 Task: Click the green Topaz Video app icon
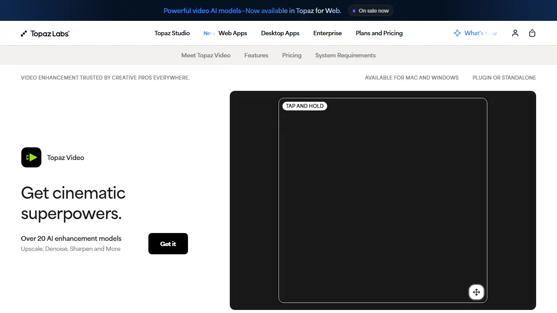[31, 157]
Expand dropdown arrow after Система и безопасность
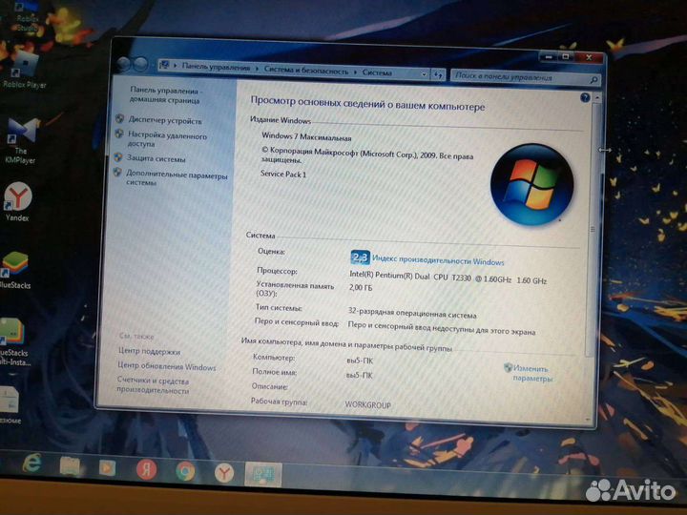Viewport: 687px width, 515px height. coord(357,72)
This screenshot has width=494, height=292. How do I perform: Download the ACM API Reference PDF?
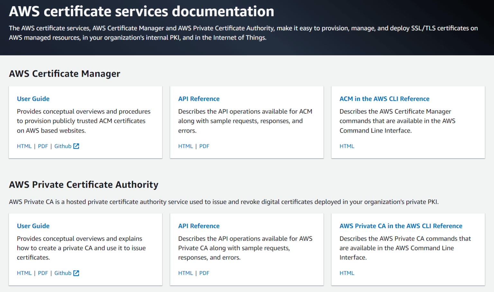click(x=204, y=146)
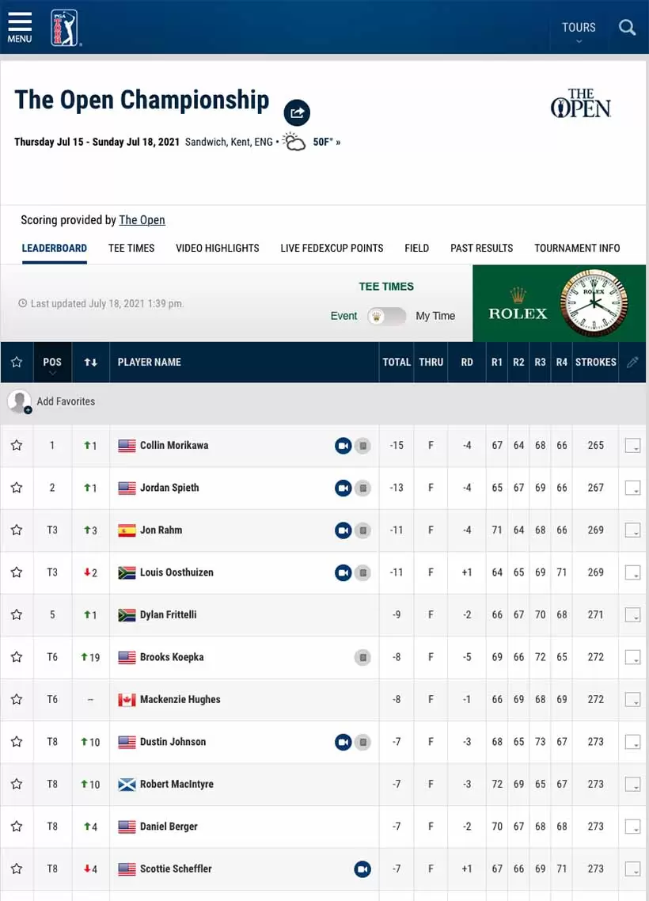The image size is (649, 901).
Task: Click the Rolex clock advertisement
Action: pos(559,303)
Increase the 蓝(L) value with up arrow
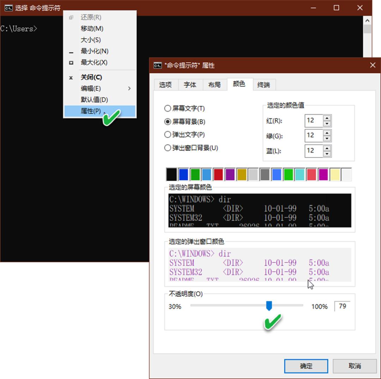Image resolution: width=381 pixels, height=379 pixels. tap(327, 148)
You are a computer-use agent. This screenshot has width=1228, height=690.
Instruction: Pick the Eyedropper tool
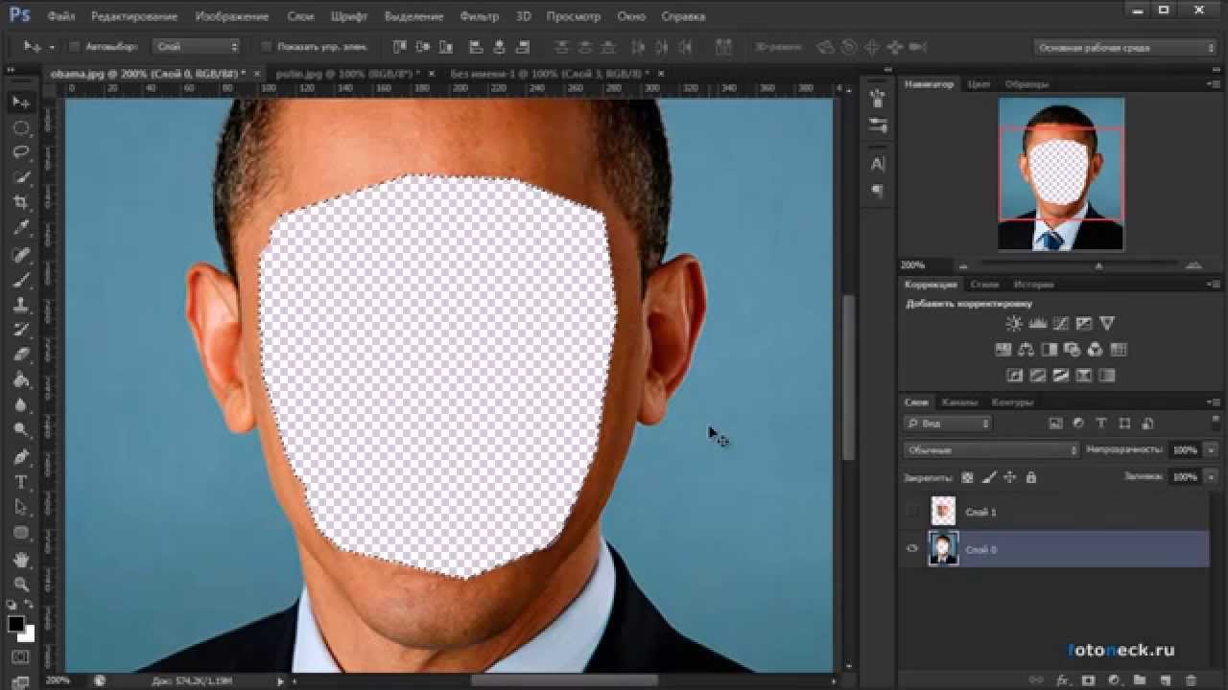(x=21, y=228)
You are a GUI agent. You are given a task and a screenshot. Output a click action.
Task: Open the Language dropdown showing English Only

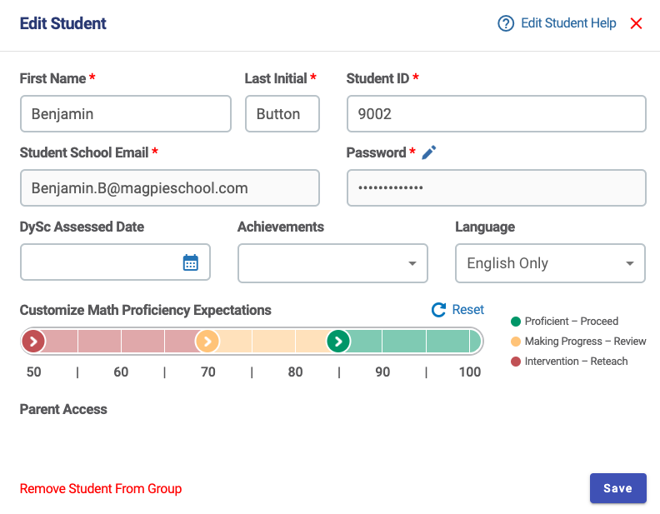coord(550,263)
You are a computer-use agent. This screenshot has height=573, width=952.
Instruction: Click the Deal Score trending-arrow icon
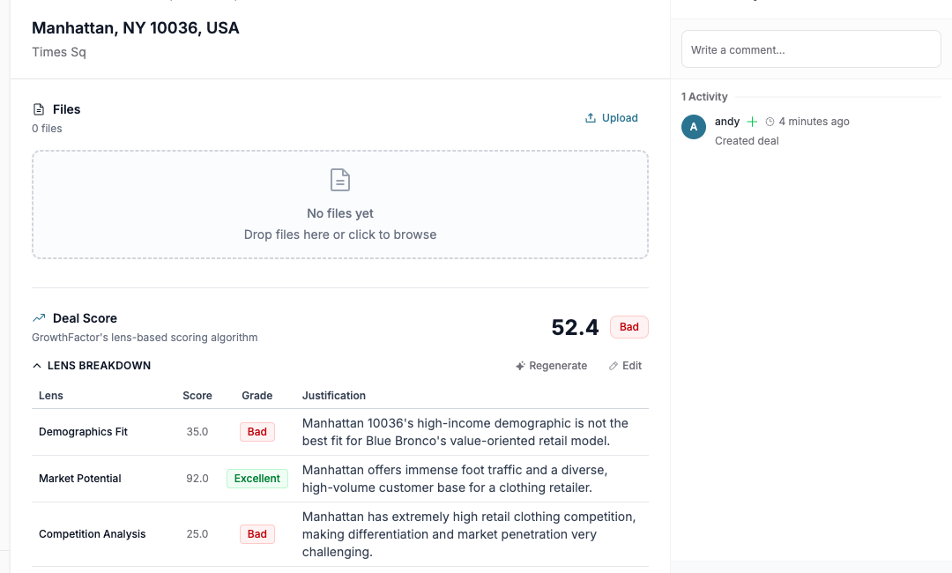coord(37,317)
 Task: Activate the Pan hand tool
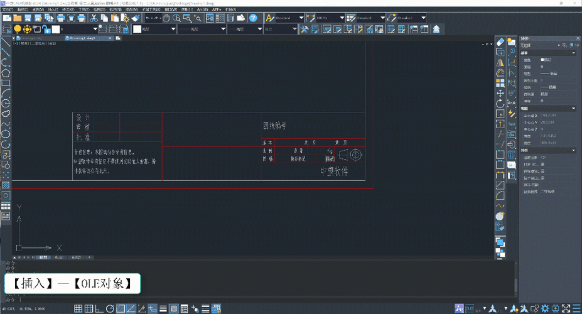tap(166, 18)
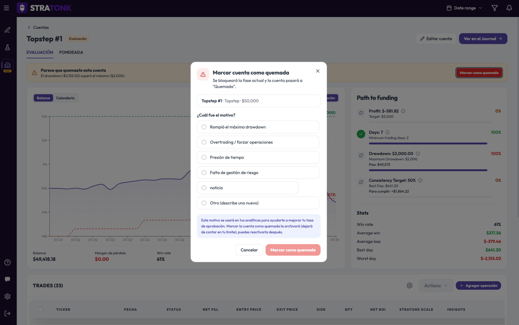Select 'Falta de gestión de riesgo' option

258,172
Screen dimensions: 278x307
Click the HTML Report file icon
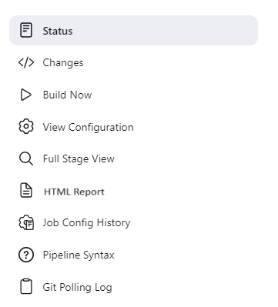[x=26, y=191]
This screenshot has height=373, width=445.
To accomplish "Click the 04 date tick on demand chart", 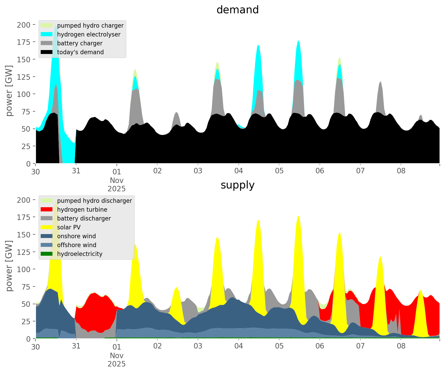I will (238, 171).
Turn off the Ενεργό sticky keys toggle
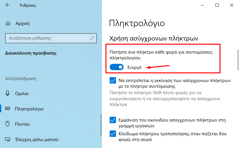 (x=117, y=67)
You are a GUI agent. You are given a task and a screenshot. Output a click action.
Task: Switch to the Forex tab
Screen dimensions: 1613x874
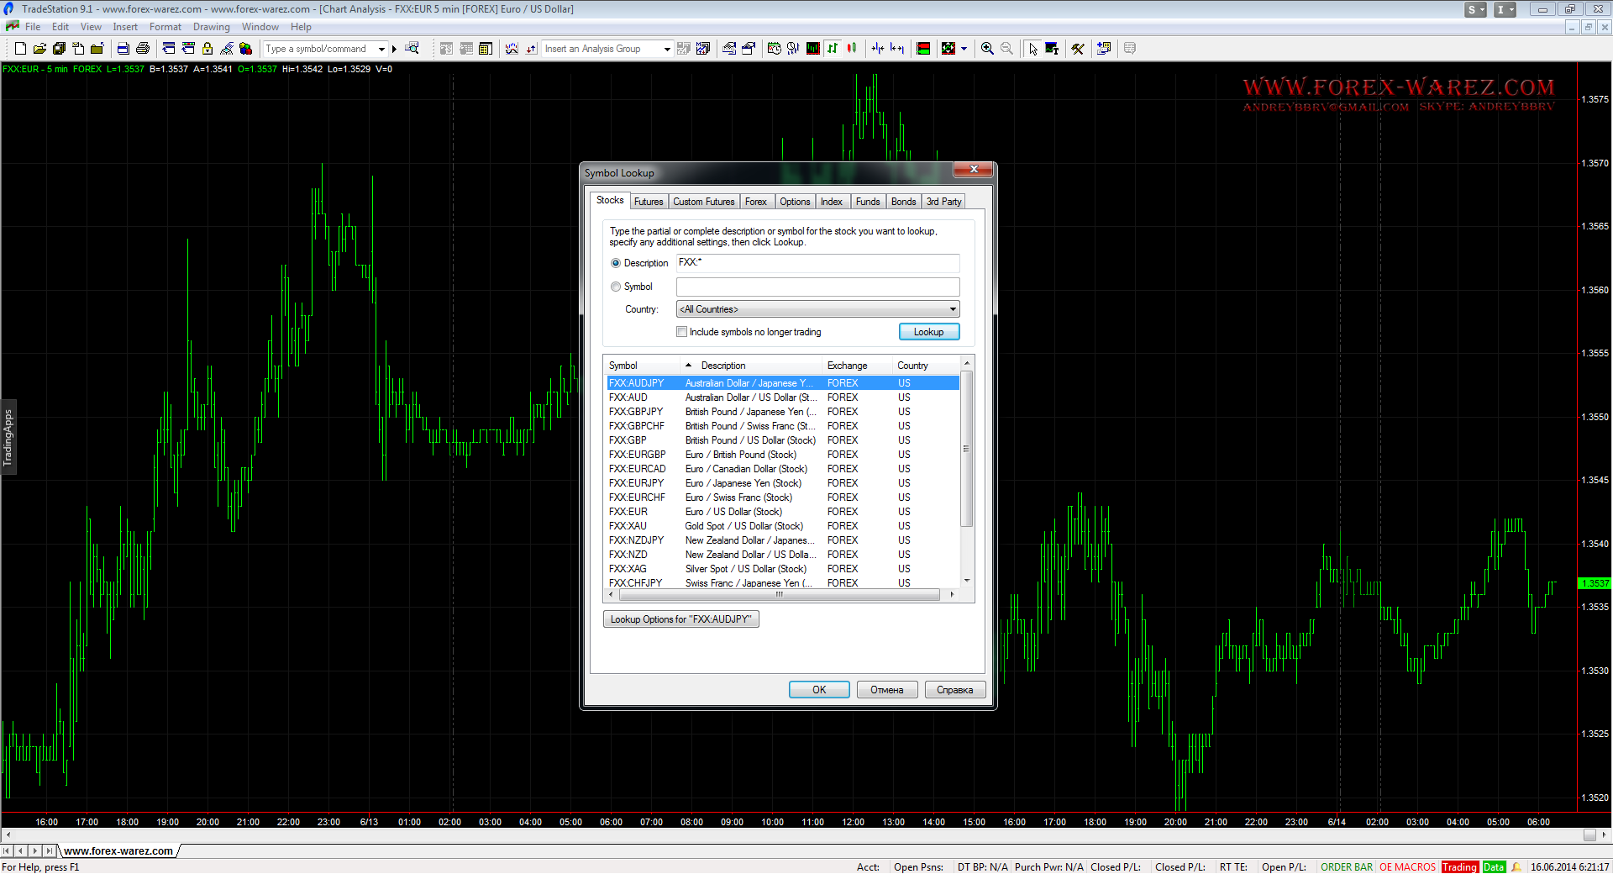coord(755,202)
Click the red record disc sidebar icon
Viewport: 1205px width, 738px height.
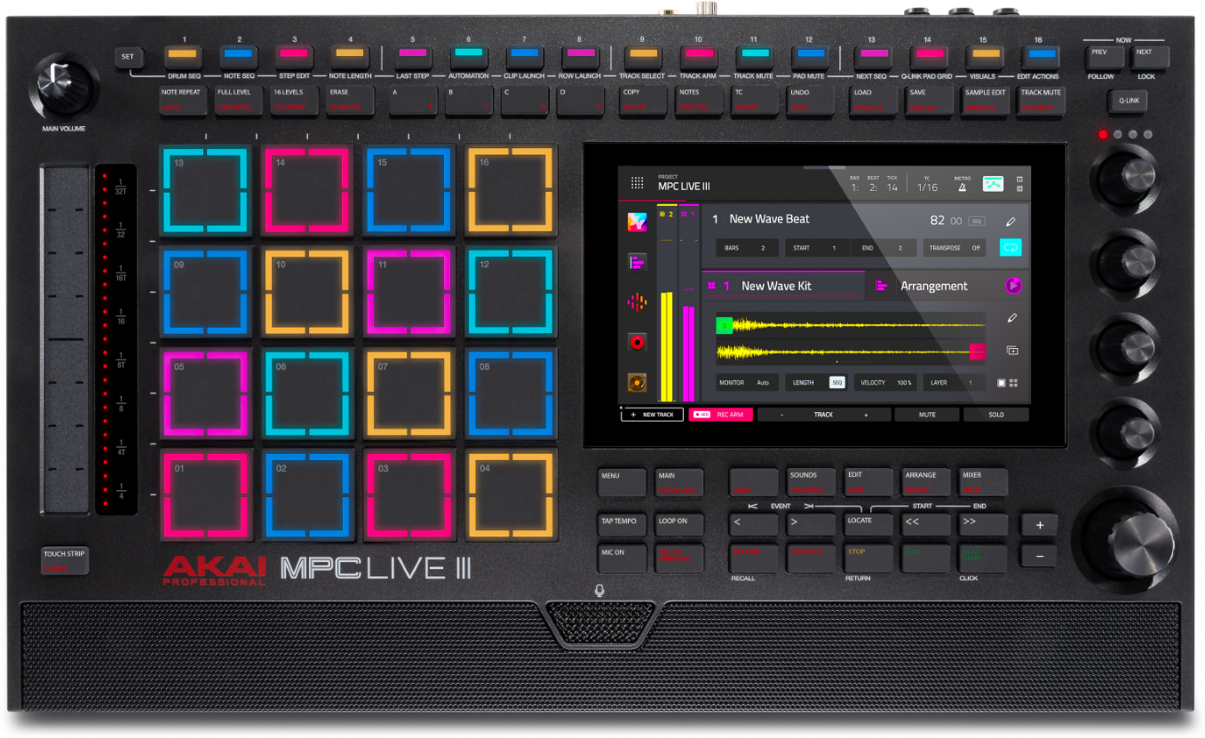[637, 342]
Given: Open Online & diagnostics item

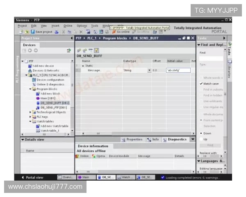Looking at the screenshot, I should [x=50, y=84].
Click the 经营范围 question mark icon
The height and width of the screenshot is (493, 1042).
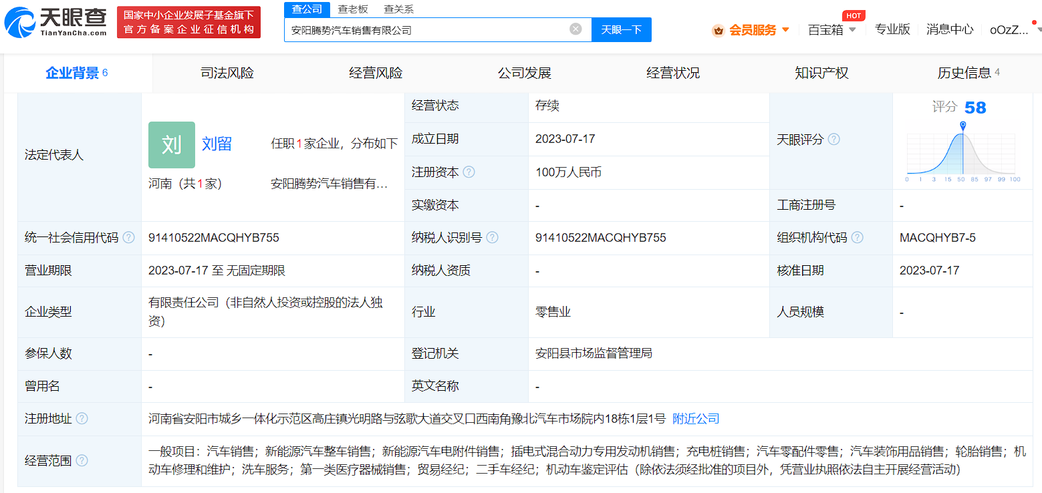pyautogui.click(x=82, y=460)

--------------------------------

Requirement =
Each line from the one containing "Turn off the Ενεργό sticky keys toggle" through the last line of the entries above should be duplicated exactly, both included; leave out pictures and add nothing.

Response box =
Turn off the Ενεργό sticky keys toggle
 (x=117, y=67)
You are a GUI agent. You are given a task and a screenshot. Output a click action.
Task: Switch to the Forex tab
Screen dimensions: 1613x874
coord(755,202)
Click the red record disc sidebar icon
Viewport: 1205px width, 738px height.
[637, 342]
Given: Open Online & diagnostics item

Looking at the screenshot, I should [x=50, y=84].
Click the 经营范围 question mark icon
The height and width of the screenshot is (493, 1042).
pyautogui.click(x=82, y=460)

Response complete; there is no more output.